MORE: NATO angry at Trump refusal to transition military to Biden —Business Insider
Rubin: Phone call demands legal consequences
"There must be a response to a president who exploits his office for the purpose of overthrowing an election. The evidence is on tape. The next attorney general should move forward, if for no other reason, to deter further attempts at such reprehensible conduct. I would suggest impeachment as well, which could include a ban on holding office in the future, but we know already Republicans will defend anything Trump does." —Jennifer Rubin in The Washington Post
Jennifer Rubin is an attorney and political opinion columnist at The Washington Post.

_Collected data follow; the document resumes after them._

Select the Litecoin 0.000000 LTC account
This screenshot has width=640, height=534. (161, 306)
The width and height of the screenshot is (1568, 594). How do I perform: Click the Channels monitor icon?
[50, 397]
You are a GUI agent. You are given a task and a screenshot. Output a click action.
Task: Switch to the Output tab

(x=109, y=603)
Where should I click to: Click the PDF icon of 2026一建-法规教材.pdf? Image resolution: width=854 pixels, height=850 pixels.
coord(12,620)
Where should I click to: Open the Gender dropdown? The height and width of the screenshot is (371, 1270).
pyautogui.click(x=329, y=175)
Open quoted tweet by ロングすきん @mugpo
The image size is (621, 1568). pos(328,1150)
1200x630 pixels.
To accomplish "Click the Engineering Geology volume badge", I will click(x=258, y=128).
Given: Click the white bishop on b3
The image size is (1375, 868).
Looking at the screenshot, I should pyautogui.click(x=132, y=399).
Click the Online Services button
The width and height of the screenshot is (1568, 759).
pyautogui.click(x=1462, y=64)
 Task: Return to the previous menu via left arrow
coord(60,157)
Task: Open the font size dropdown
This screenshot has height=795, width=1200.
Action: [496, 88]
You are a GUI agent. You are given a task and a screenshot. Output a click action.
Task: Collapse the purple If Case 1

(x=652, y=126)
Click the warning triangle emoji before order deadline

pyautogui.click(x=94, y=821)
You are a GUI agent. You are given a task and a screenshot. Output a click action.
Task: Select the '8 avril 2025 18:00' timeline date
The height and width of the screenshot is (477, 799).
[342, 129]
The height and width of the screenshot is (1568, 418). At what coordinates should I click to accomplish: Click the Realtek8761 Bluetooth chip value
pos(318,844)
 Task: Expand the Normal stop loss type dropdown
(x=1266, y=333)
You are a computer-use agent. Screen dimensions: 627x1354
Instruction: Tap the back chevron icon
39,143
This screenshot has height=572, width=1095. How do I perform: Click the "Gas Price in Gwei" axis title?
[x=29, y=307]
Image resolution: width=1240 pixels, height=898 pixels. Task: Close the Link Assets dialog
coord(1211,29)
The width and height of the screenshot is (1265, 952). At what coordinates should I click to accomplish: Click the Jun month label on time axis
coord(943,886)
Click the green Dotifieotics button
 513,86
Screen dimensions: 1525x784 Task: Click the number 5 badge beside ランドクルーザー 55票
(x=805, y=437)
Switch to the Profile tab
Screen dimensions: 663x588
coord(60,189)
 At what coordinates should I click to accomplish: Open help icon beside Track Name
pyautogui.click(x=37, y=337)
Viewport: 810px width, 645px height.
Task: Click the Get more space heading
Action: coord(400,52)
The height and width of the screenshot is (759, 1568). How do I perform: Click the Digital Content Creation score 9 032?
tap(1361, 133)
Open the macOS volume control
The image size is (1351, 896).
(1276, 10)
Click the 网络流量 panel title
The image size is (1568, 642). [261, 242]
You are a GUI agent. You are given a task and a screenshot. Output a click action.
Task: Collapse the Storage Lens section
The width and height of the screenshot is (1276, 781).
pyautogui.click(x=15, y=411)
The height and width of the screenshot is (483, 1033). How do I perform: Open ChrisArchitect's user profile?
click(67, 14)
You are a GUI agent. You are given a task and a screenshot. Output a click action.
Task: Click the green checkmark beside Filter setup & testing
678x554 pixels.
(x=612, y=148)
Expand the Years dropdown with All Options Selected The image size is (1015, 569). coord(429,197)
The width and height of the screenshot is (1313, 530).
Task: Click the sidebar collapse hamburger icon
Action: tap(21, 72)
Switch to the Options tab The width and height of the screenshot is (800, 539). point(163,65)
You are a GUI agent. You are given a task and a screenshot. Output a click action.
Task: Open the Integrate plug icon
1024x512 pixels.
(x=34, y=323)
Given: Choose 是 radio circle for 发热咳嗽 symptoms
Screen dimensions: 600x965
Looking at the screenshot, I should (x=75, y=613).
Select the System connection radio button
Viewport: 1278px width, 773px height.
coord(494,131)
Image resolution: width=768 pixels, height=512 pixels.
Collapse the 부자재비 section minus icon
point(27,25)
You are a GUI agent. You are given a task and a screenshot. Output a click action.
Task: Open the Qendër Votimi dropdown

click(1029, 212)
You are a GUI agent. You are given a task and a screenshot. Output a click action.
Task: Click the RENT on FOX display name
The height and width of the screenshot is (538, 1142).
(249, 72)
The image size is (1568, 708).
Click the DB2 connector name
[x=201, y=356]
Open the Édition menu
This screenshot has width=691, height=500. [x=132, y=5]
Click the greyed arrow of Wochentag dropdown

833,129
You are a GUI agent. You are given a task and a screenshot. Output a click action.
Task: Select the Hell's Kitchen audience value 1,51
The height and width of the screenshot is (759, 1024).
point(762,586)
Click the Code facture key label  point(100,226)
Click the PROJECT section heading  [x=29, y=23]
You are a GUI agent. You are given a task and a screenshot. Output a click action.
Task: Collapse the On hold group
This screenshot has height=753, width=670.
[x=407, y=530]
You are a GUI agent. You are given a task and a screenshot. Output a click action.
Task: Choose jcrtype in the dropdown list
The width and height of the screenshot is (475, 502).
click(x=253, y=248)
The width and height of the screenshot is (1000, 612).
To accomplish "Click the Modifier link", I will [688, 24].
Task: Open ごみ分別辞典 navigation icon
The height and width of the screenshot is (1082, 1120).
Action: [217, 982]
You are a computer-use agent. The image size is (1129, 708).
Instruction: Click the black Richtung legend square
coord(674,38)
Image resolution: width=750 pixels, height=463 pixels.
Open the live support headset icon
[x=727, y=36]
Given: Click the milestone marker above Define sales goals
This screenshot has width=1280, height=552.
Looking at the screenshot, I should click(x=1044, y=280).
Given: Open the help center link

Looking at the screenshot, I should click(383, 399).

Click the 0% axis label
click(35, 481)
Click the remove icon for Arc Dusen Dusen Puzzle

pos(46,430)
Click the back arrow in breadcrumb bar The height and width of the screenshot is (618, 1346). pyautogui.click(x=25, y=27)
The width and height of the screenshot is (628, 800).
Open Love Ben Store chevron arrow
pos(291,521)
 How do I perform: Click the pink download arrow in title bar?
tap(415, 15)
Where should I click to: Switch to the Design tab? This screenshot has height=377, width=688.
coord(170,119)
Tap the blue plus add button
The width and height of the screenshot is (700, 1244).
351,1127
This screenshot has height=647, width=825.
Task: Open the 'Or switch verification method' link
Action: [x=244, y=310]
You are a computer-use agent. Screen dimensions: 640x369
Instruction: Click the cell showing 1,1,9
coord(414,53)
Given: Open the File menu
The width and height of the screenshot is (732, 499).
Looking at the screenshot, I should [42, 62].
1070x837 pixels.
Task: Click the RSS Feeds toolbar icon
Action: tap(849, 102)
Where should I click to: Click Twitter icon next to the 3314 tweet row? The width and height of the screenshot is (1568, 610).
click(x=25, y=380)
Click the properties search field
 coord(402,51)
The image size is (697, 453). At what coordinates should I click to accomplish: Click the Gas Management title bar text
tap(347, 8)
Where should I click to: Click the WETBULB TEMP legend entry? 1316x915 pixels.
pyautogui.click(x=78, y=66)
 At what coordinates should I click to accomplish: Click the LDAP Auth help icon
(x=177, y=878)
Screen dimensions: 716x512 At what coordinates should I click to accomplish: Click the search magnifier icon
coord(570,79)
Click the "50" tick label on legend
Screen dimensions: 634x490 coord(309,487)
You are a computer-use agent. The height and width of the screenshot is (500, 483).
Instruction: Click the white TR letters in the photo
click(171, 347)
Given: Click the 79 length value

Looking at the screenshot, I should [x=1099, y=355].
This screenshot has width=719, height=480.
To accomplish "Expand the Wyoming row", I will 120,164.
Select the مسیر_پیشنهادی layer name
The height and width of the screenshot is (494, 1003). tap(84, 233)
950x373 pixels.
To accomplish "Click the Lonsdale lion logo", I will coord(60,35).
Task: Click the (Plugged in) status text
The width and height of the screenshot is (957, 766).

MORE: How new Congress can shine light on Trump era and persisting abuses —Just Security
Frum: Crossing the bright-red line
"Nobody knows whether presidential self-pardons are valid. Scholars disagree; courts have never ruled on them, because no past president ever tried such a thing. But a president desperate enough to try to steal an election on a recorded line is desperate enough to try a self-pardon. If a president can pardon himself as well as his or her subordinates, a president can order any crime, or commit it himself, with absolute impunity. The very notion of a self-pardon is radically inconsistent with democratic accountability. If Trump tries to pardon himself, his successors must fight his attempt all the way to the Supreme Court. And given the Raffensperger recording, who doubts that Trump will try it?" —David Frum in The Atlantic
David Frum is a former speechwriter for President George W. Bush and is currently a senior editor at The Atlantic.
Feaver & Inboden: A way forward for the GOP?
"[W]e hope all Republicans will join us in serving the country as the loyal opposition to the Biden Administration. That means supporting Biden when he advances wise policies, compromising where necessary, and making substantive, fair critiques when Biden is erring—or when his own far-left flank is pressing him into unwise ventures. Above all, it means abandoning a destructively personalized and hyperpolarized style of politics. The past four years provided enough of that to last us the rest of our lives." —Peter Feaver and Will Inboden in Foreign Policy
Peter Feaver is a professor of political science and public policy at Duke University, where he directs the Program in American Grand Strategy. Will Inboden is the executive director of the William P. Clements, Jr. Center for History, Strategy, and Statecraft at the University of Texas-Austin. He also serves as an associate professor at the LBJ School of Public Affairs and as a distinguished scholar at the Robert S. Strauss Center for International Security and Law.
MORE: Denver Riggleman has seen the future of the Republican Party —The Atlantic
Ackerman & Schoen: Why RCV's time has come
"Ranked-choice voting would encourage consensus-building and discourage divisive agendas. Its value for both parties is that, as a political strategy, it does not force national candidates to run base campaigns. On the other hand, our current 'winner take all' voting system allows two parties to dominate our government, which leads to extreme candidates with extreme policies. This hurts our democracy because it gives voters less choices, shuts out independents, and then leads to gridlock." —Peter Ackerman and Douglas Schoen in The Hill
Peter Ackerman is the founder of Americans Elect. Douglas Schoen is a consultant who served as adviser to former President Bill Clinton and former New York City Mayor Michael Bloomberg.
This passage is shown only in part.